● Material provided
-=-=-=-=-
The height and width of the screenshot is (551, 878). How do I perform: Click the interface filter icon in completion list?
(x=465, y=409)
-=-=-=-=-
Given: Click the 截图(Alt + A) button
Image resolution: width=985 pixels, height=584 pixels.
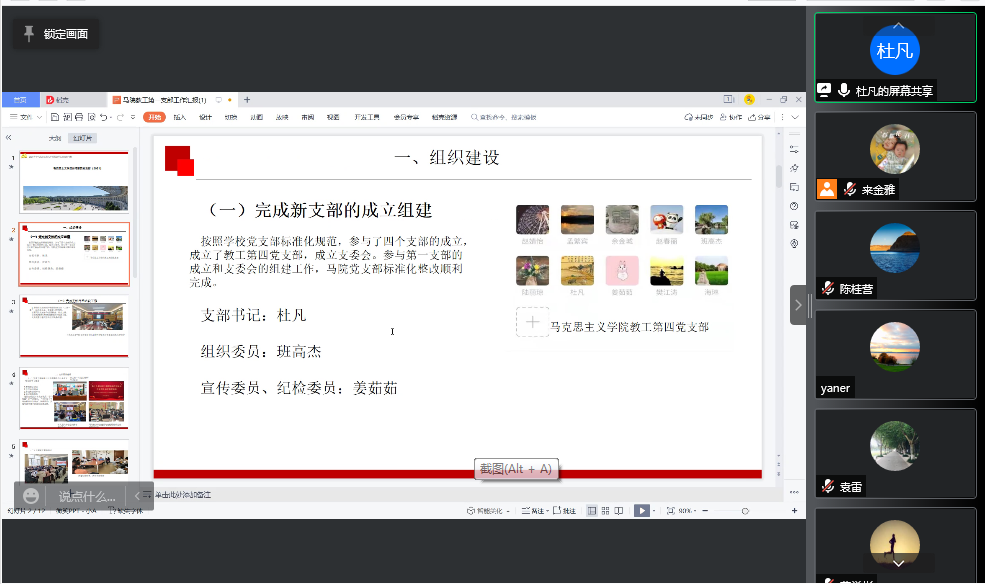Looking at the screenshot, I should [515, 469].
-=-=-=-=-
Write out the data from the line with "The height and" to the line with "(x=465, y=409)" again, swapping "icon" for "button" and changing nothing else.

● Solution below
The height and width of the screenshot is (551, 878). How do I perform: Click the interface filter button in completion list?
(x=465, y=409)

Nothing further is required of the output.